In contrast, the performance of 18F-CBT-ZEGFR:1907in vivo was not ideal: relatively high uptake in most normal tissues (such as brain, pancreas, spleen, intestine, blood, muscle, lung, and spleen), especially the remarkably high uptake in bone (13.0 ± 2.37 %ID/g), suggests in vivo release of 18F-fluoride (Table 1). In fact, bone uptake of 18F-CBT-ZEGFR:1907 was about 3-fold higher than that observed for Al18F-NOTA-ZEGFR:1907. Also, the in vitro stability and metabolite analysis studies, where only about 75%, 40%, and 24% of 18F-CBT-ZEGFR:1907 was intact after 2 h of serum incubation or in plasma and tumor in vivo at 1 h after injection, suggest that 18F-CBT-ZEGFR:1907 is not stable in vivo. The kidney and the liver showed the lowest uptake (8.12 ± 1.0 and 3.08 ± 0.15 %ID/g) at 3 h after injection. These results are in agreement with our previous data[17] indicating that polar metabolites clear more rapidly from blood.

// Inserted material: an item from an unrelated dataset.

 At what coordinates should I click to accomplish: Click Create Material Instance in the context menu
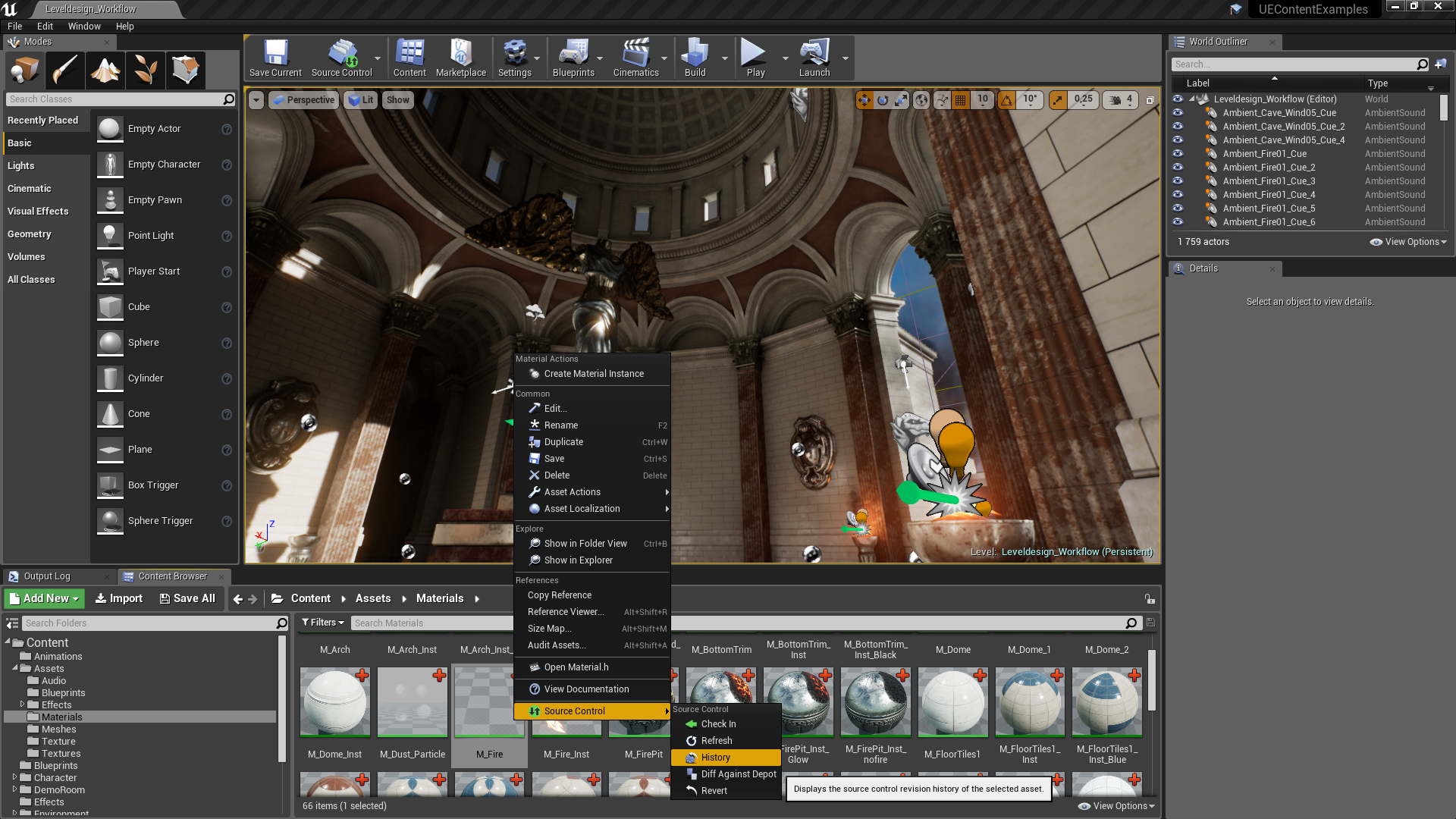click(593, 374)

NOTA has already been coupled to affibody molecules (ZHER2:2395 and ZHER2:S1) and the conjugates radiolabeled with 111In, 68Ga, and 18F for HER2 imaging.[17,21] Our data are generally consistent with the findings reported in these published studies. For example, it was reported that Al18F-NOTA-ZHER2:2395 displayed uptake of 4.4 ± 0.8 and 4.9 ± 0.7 %ID/g in SKOV3 tumors at 1 and 4 h after injection, respectively, whereas the corresponding levels in the kidneys were high (about 140 and 150 %ID/g, from Figure 3) and in the bone low (1 %ID/g, from Figure 3).[17] In the present study, the uptake of Al18F-NOTA-ZEGFR:1907 in A431 tumors at 3 h after injection were 4.77 ± 0.34 %ID/g, and the corresponding levels in kidney and bone were 112.27 ± 12.57 and 1.75 ± 0.35 %ID/g, respectively. Overall, Al18F-NOTA radiolabeled affibody molecules rapidly accumulated in tumors, with high uptake and good tumor-to-normal tissue ratios and low uptake in the bone indicating stable complexation in the form of Al18F by the NOTA chelator. However, they typically showed high uptake in the kidneys as well, probably because radiolabeled affibody molecules were excreted and reabsorbed by the kidneys. In order to minimize the reabsorption of affibody molecules by the kidneys, the pharmacokinetics could be further improved with strategies such as the use of positively charged amino acids, gelofusin, or albumin fragments.[22−24] Moreover, compared with 18F-FBEM-ZEGFR:1907,[12] Al18F-NOTA-ZEGFR:1907 had a lower tumor uptake (4.77 ± 0.36 vs 8.06 ± 1.44 %ID/g) at 3 h after injection, probably due to the effect of different 18F-radiolabeling group. In our previous study,[16] we had also successfully developed 18F-CBT-RGD2 and 18F-CBT-RLuc. Both probes demonstrated high levels of tumor accumulation and favorable pharmacokinetic properties. However, in the present study, it has been found that 18F-CBT-ZEGFR:1907 was degraded in vivo. Therefore, great efforts will be focused on introducing appropriate molecular modifications, such as the use of more stable d-amino acids for l-amino acids, the use of pseudopeptide bonds,[25] modifying synthetic environment, etc.

Conclusions

Two strategies for 18F-labeling affibody molecules have been successfully developed with either NOTA or CBT coupling to affibody molecules that contain an N-terminal cysteine as two model platforms. These two methods can potentially be translated to other applications. High activities of the probes can be reliably obtained in a relatively short radiosynthesis time. Biodistribution and small-animal PET imaging studies demonstrated that Al18F-NOTA-ZEGFR:1907 is a promising PET probe for imaging EGFR expression in living mice. In contrast, 18F-CBT-ZEGFR:1907 may be easily degraded in vivo compared to Al18F-NOTA-ZEGFR:1907. Further research is needed to improve the stability of 18F-CBT-ZEGFR:1907in vivo and determine whether this probe can be used for patient EGFR PET imaging.